Pernahkah mereka mendengar Berita Ekonomi dan Keuangan RRI yang menyiarkan harga tomat per kilogram di Pasar Klewer, Solo? Atau harga per kilogram kentang ukuran sedang di Pasar Beringharjo, Yogyakarta? Jangankan harganya, berbincang dengan penjualnya di pasar beum tentu pernah mereka lakukan, sekali saja dalam hidupnya. Yang mereka kenal justru dunia yang sama sekali berbeda.

Pasar swalayan, supermarket, pusat grosir, dan segala bentuk pasar modern dengan istilah-istilah asing dan aspek individualisnya, malah menjadi arena belanja. Mereka bisa masuk, berbelanja, dan keluar pasar swalayan tanpa sepatah katapun terusap. Satu-satunya kesempatan berdialogpun kalau bisa dihapus saja.

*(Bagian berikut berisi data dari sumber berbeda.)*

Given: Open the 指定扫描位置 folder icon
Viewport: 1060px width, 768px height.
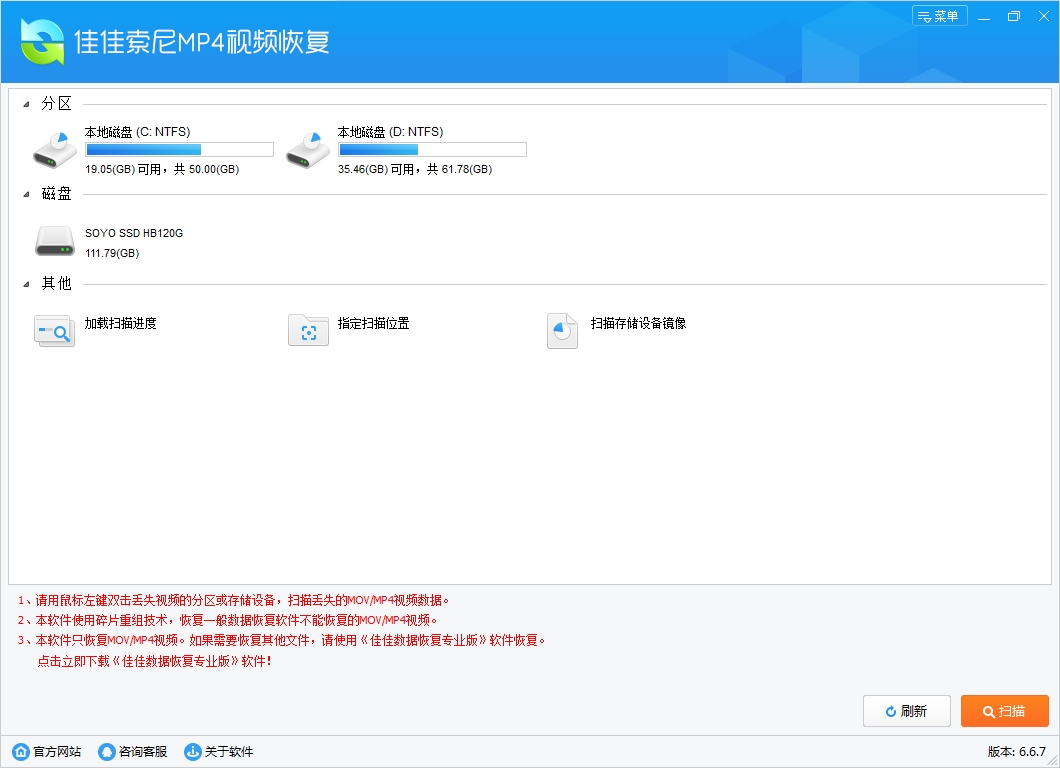Looking at the screenshot, I should coord(308,331).
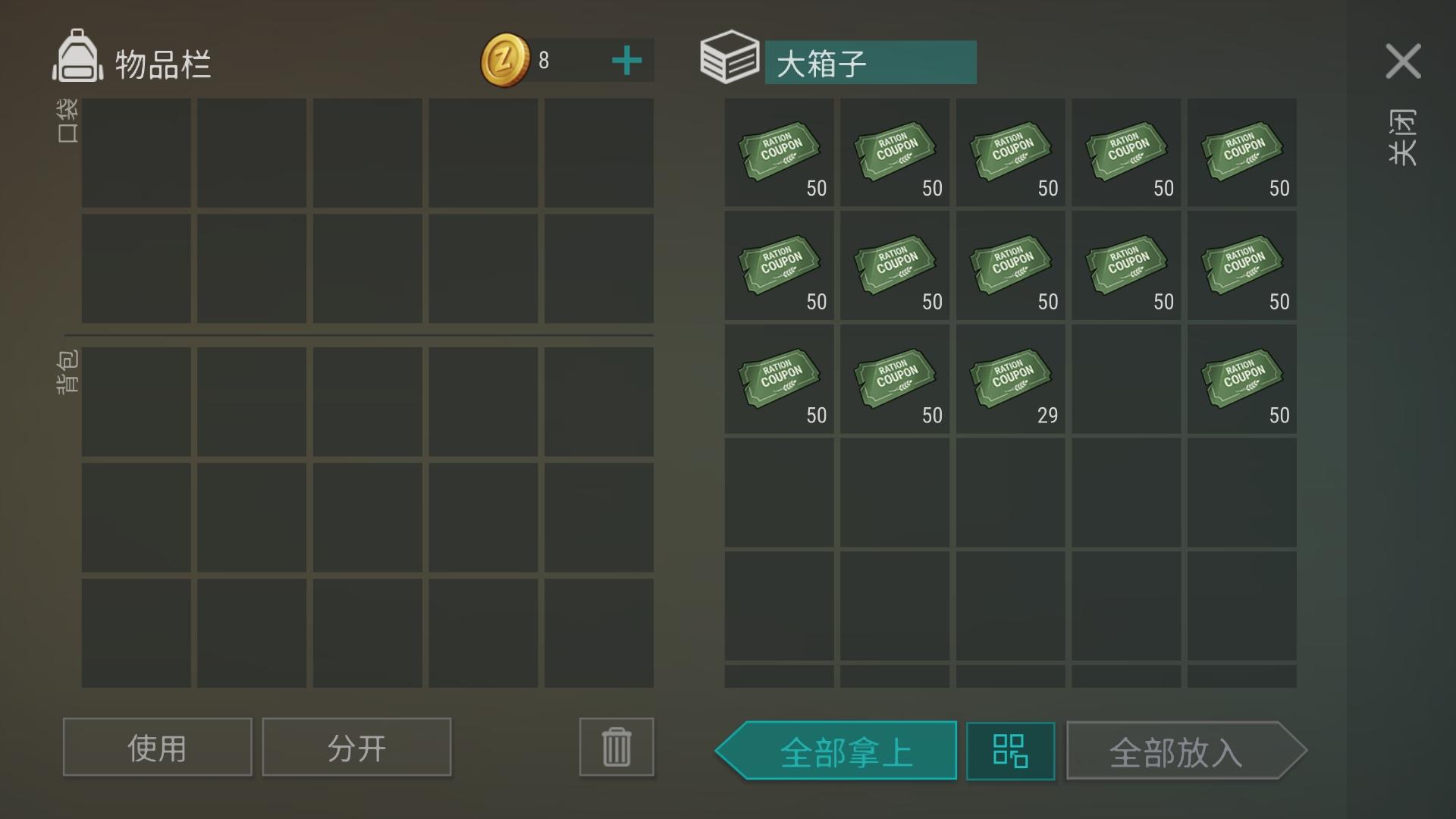Edit the 大箱子 chest name field
Image resolution: width=1456 pixels, height=819 pixels.
tap(871, 62)
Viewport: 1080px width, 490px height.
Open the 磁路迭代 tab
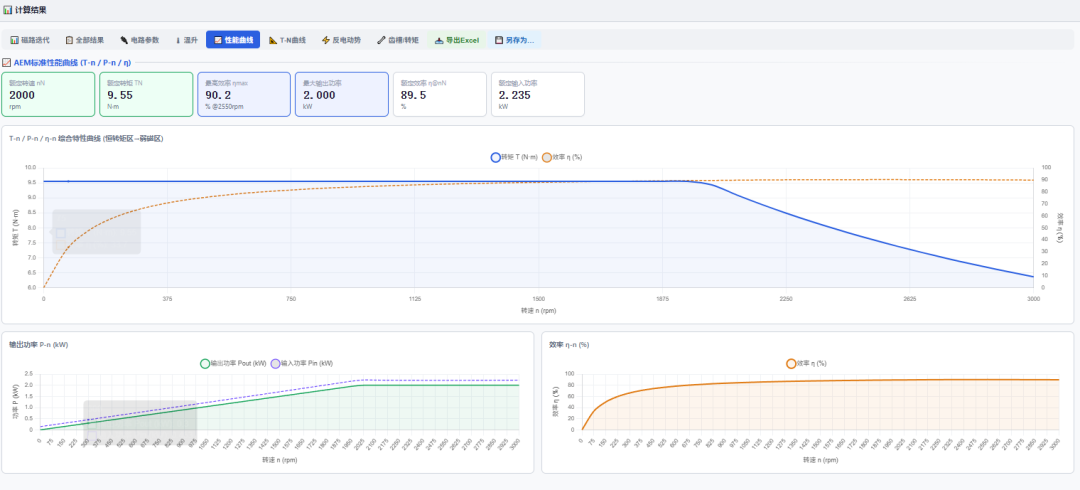tap(30, 40)
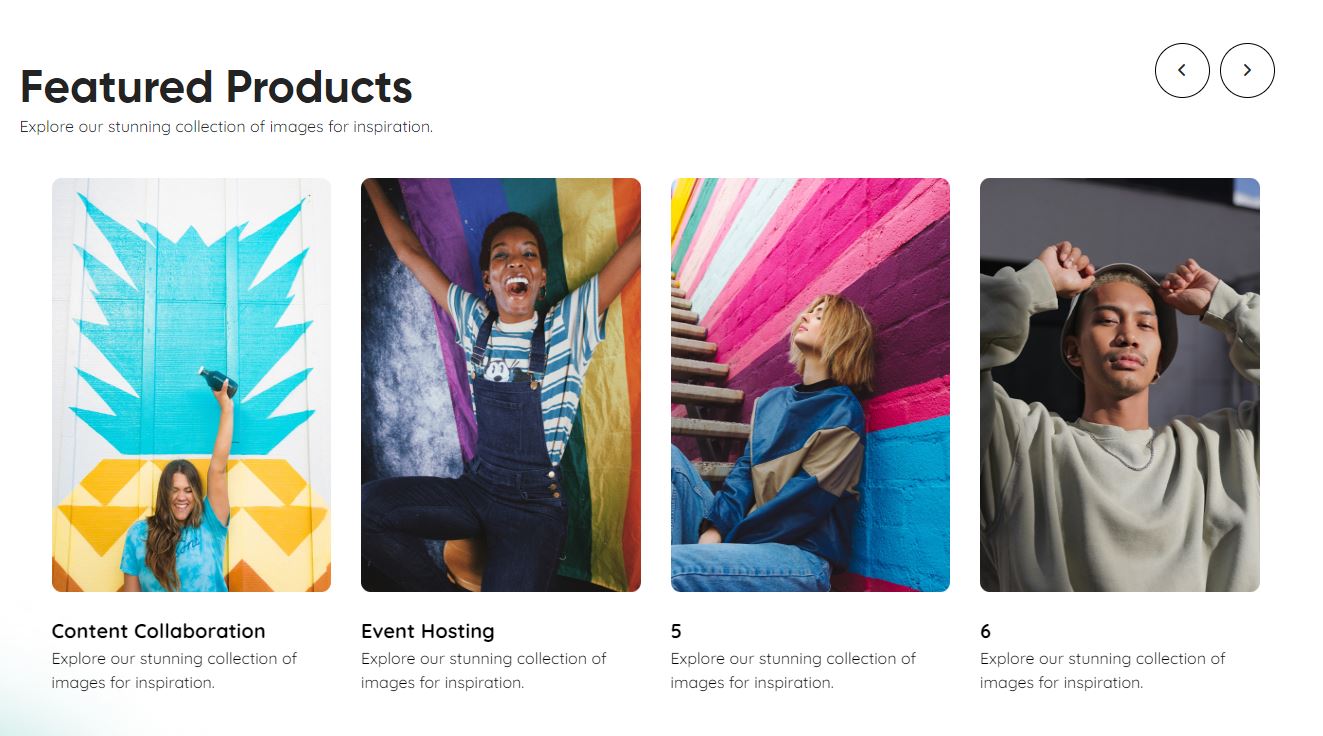Open the Content Collaboration title link

159,631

Lihatlah, mendatangi kassa, seseorang cukup melihat jumlah uang yang harus dibayar di mesin hitung, membayarnya, kemudian meninggalkan pertokoan. Tak perlu lagi berucap terima kasih karena kata itu sudah terbaca di mesin hitung tadi. Ini gaya hidup modern yang tanpa disadari telah menghilangkan perilaku komunikatif dalam masyarakat. Bagaimana mahasiswa bisa mengetahui keadaan rakyat jika untuk bicara saja mereka enggan? Bagaimana mereka bisa bicara dengan 117 juta rakyat yang kehidupannya Cuma Rp 30.000,00 setiap bulannya?

Siaran televisi tentu juga perlu ditonton. Siarannya makin panjang. Bahkan dengan bantuan parabola, mahasiswa bisa nongkrong di depan TV selama 24 jam sehari. Acara yang dicari yang gemerlapan melulu. Musik, tari, fashion show, dan semacam itu.

Lalu masuklah mahasiswa ke zaman komputer. Banyak di antara mereka yang punya disket permainan (games), dari yang mendidik sampai yang tidak mendidik (porno, misalnya). Kawan-kawan datang, ikut main, dan makin ramailah jadinya. Sesudah main tentu saja mereka capek, tidur, dan dengan sendirinya tidak belajar. Mula-mula lupa belajar, seterusnya menjadi tidak belajar.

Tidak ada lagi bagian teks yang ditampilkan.